Public versus Private: the future of R&D in NZ
While New Zealand public spending in the sector has been on par with the OECD average, the private sector simply hasn't been pulling its weight and that, in large part, is down to the way R&D is treated for tax purposes both locally and internationally.
Tax breaks of 12.5% for businesses spending more than $100,000 on R&D will be introduced from April next year to encourage businesses to invest in research, but it's a move that comes at a cost.
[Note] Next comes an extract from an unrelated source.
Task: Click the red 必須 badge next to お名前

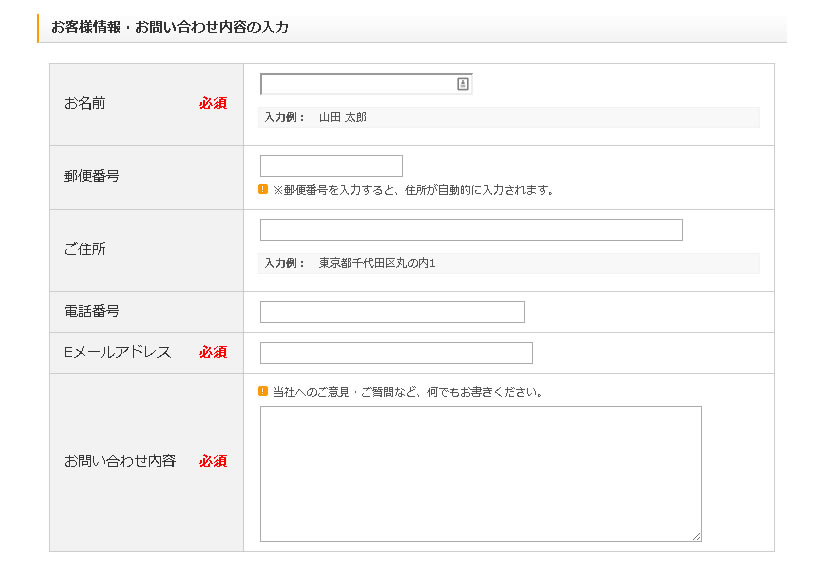Action: pos(213,103)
The Callaghan Innovation Growth Grant fund, set up to drive the sector along, will cease to take on board new applications, bringing the $657 million fund to a close.
Other grant schemes operated by the agency will continue, but these tend to offer top-up funds or funding for individuals for study purposes rather than the large-scale funding that the Growth Grant fund covered.
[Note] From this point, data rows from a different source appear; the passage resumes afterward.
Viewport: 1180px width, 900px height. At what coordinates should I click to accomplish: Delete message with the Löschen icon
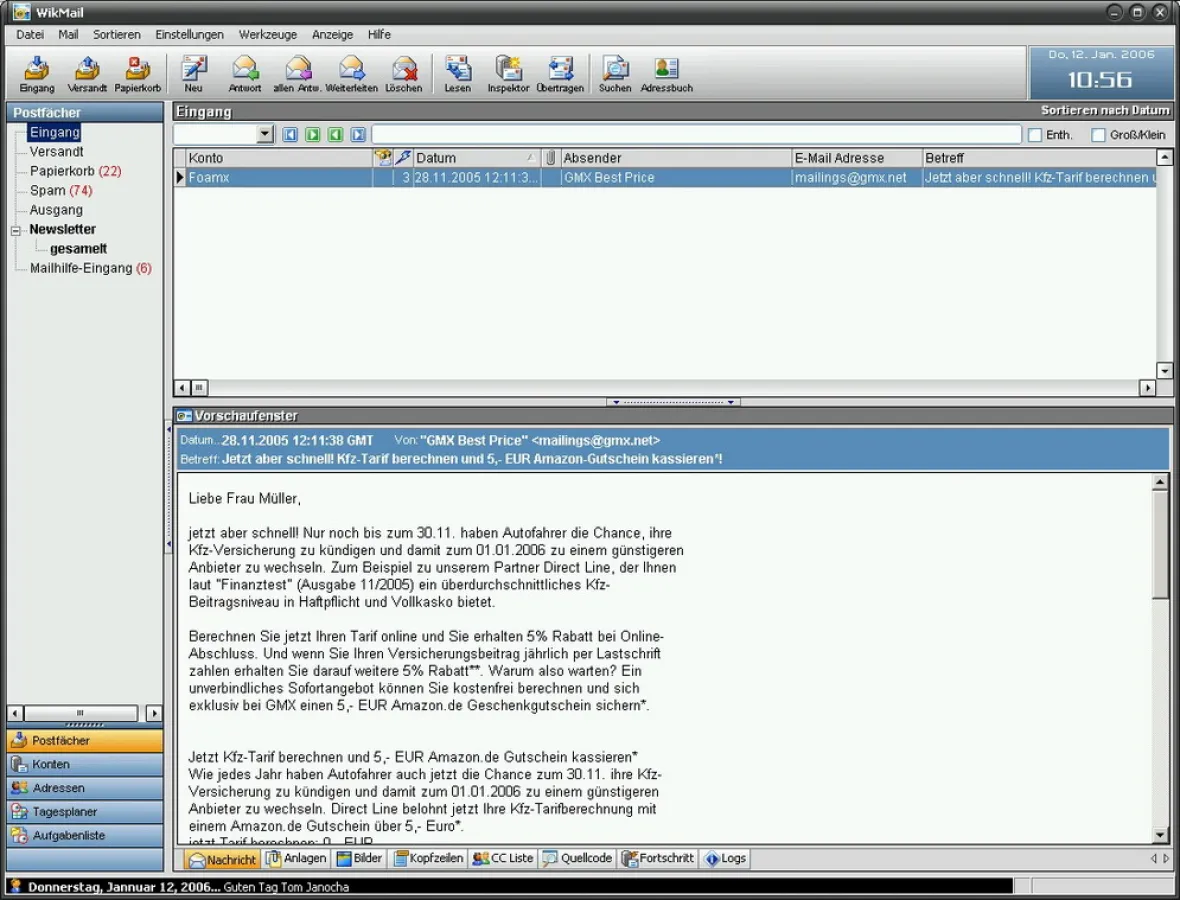(404, 70)
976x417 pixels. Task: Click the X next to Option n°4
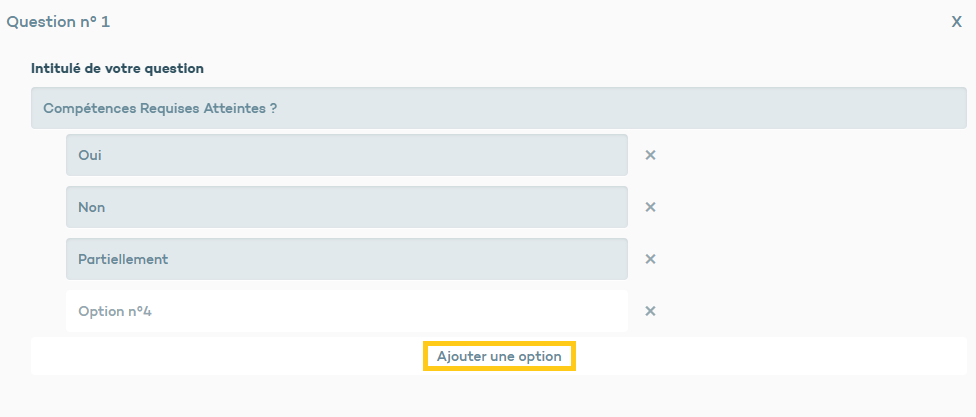click(650, 311)
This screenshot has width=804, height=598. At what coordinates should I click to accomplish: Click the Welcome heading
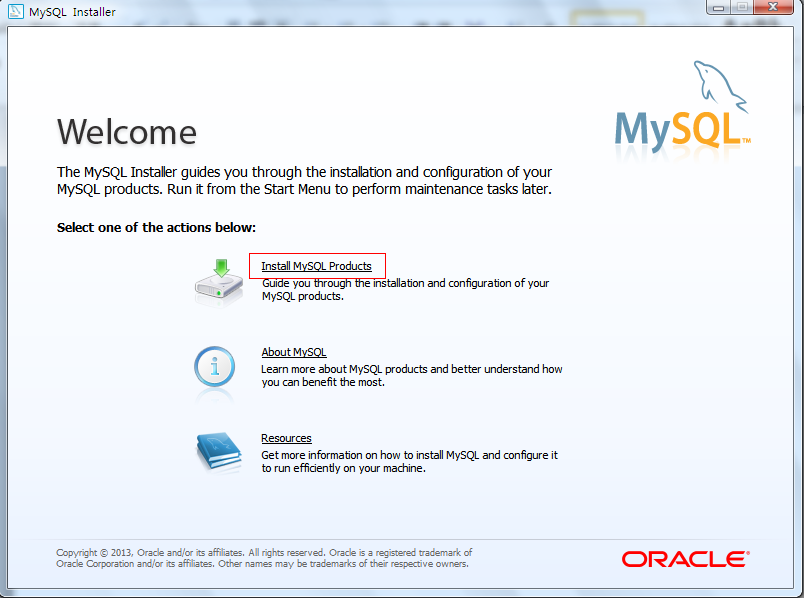[127, 132]
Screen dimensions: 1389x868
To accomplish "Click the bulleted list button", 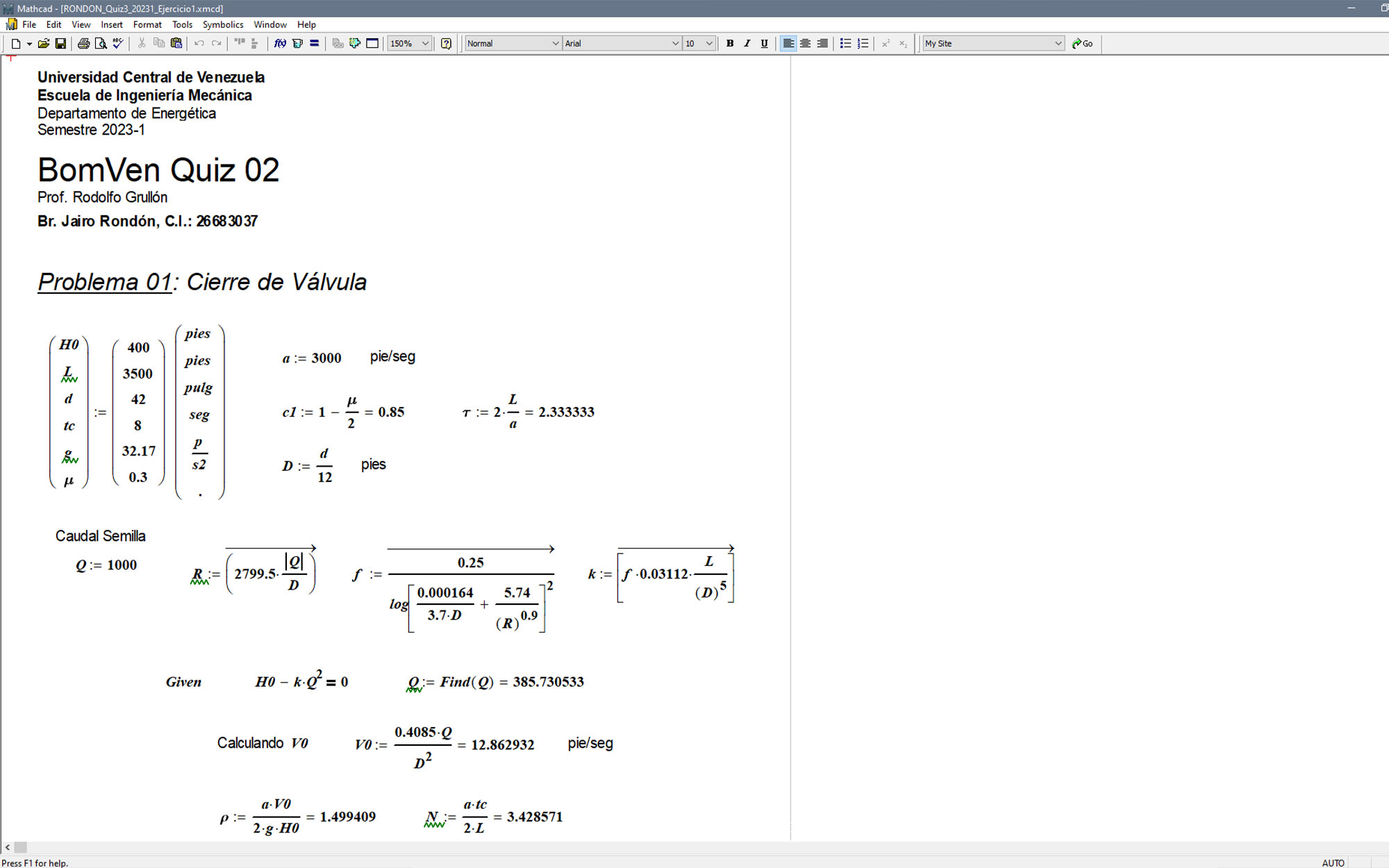I will (x=845, y=43).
Many companies have shied away from applying for government grants because of the sheer volume of compliance requirements needed, so for those companies this change will allow them to more directly invest in their own R&D and claim back spending as they incur it.
But for some, the Callaghan Innovation fund has provided a boon that has helped drive their development and commercialisation and which has lead to a number being sold to international players - albeit without any suggestion that the loans and grants would be repaid.
Callaghan has courted controversy during its tenure, however, with the decision to lay a complaint with the Serious Fraud Office over one of its grants and the inclusion of a contract clause requiring applicants not bring the organisation into disrepute, and quite what the organisation will become after April's changeover is yet to be determined, in public at least.
Ultimately, the proof will lie in New Zealand's ranking in the OECD and whether this move will mean we claw our way back to merely being average instead of underperforming.